コイズミの罪

hiroc-fontana2008-06-11

 先週末からいろんなことが起こっています。
 秋葉原の通り魔事件の犠牲者の方々には心からご冥福をお祈りします。
 韓国では、米国産牛肉の輸入全面解禁に反対した国民のデモが拡大し続け、内閣総辞職に追い込まれたようです。
 そして、8日に投票が行われた沖縄での県議会選挙では、与野党が逆転しました。

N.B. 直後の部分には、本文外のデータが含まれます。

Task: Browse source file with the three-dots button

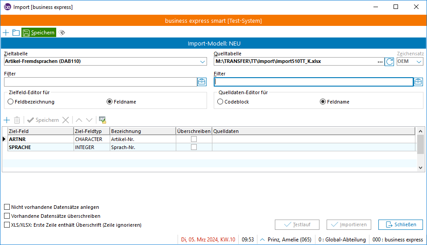Action: (x=380, y=62)
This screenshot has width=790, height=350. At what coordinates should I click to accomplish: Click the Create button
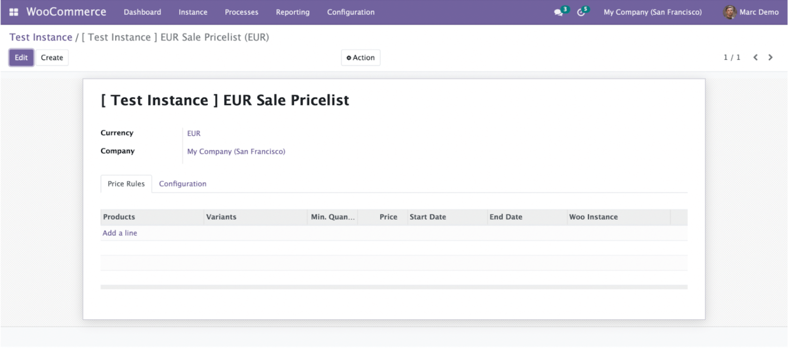(52, 58)
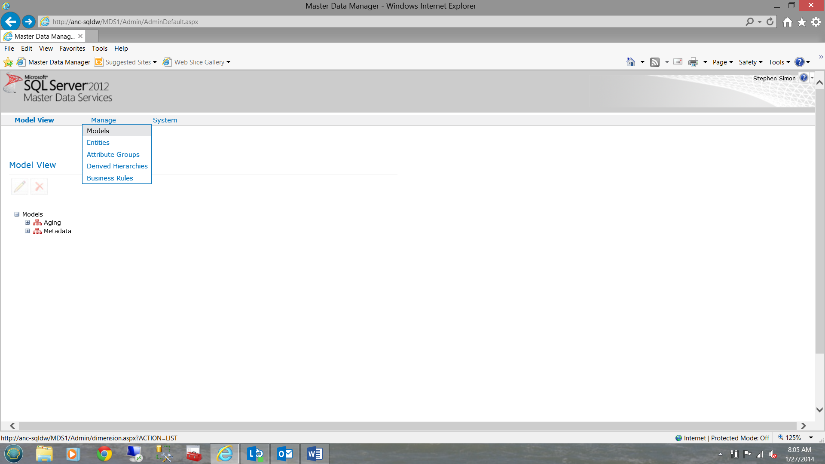
Task: Click the blue help icon beside Stephen Simon
Action: (x=804, y=78)
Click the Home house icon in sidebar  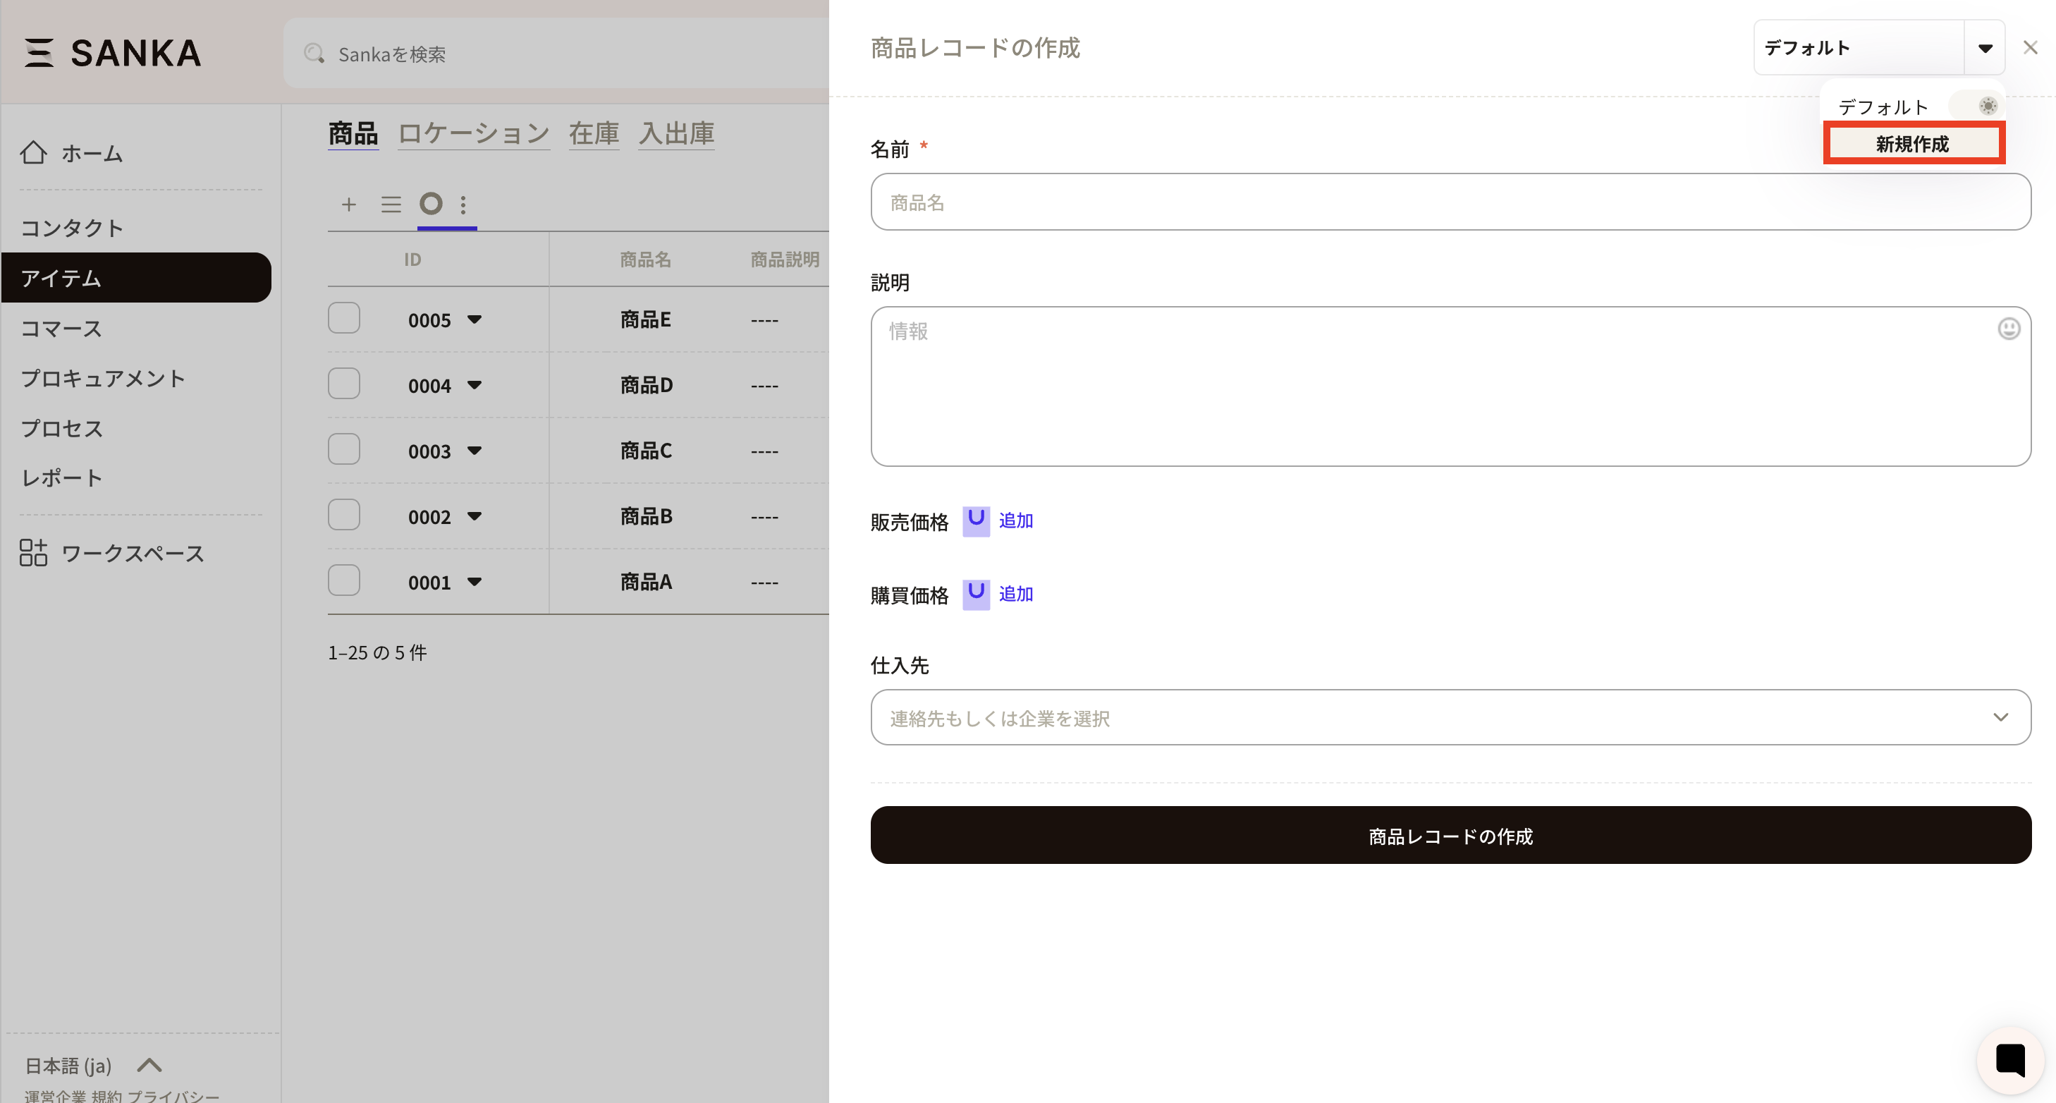[x=34, y=152]
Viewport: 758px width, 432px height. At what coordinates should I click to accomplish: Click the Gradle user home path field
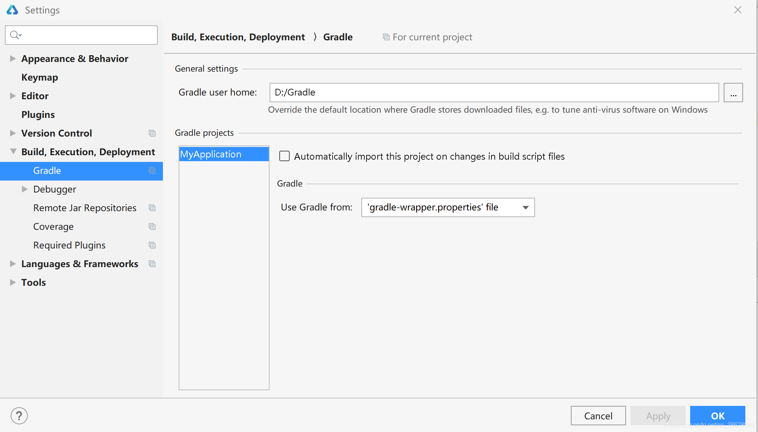click(x=494, y=93)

与党が総力戦で臨んだにもかかわらず、惨敗しました。
 これらのニュースに触れて感じるのは、いかにコイズミの罪が大きいものであったか、ということです。
 秋葉原の事件では、犯人はあまりに身勝手であり、異常な気質をもっていることはいうまでもありませんが、反面、現代日本の歪んだ社会構造が生んだモンスターである、というような(ある意味ステレオタイプな)分析も、否定できないように思います。アメリカで頻発している銃の乱射による無差別殺人、そして日本でもここのところ急激に増えている通り魔的殺傷事件。この奇妙なシンクロは、先進国のなかで貧困率上位2位に入ると言われる両国に共通する社会的病理がその原因である、と思わざるを得ないのです。そして、アメリカ的弱肉強食の競争社会をこの日本に持ち込んだ最大の功労者(?)がコイズミであり、派遣法を改正して非正規雇用者を爆発的に増やし、格差社会の一因を招いた張本人も、コイズミです。
 韓国では国民性の違いからか国民的規模でのデモに発展していますが、この日本では大甘な規制緩和で早々と米国産牛肉は輸入解禁になっています。その後も幾度となく危険部位混入が続いたり、カレーやシチューのベースとして使われるビーフエキスは完全に規制がないと言われる現状で、我々国民に「危険と思ったら食べなければいい」と言い放ち、ブッシュに言われるがままに輸入を解禁したのも、コイズミです。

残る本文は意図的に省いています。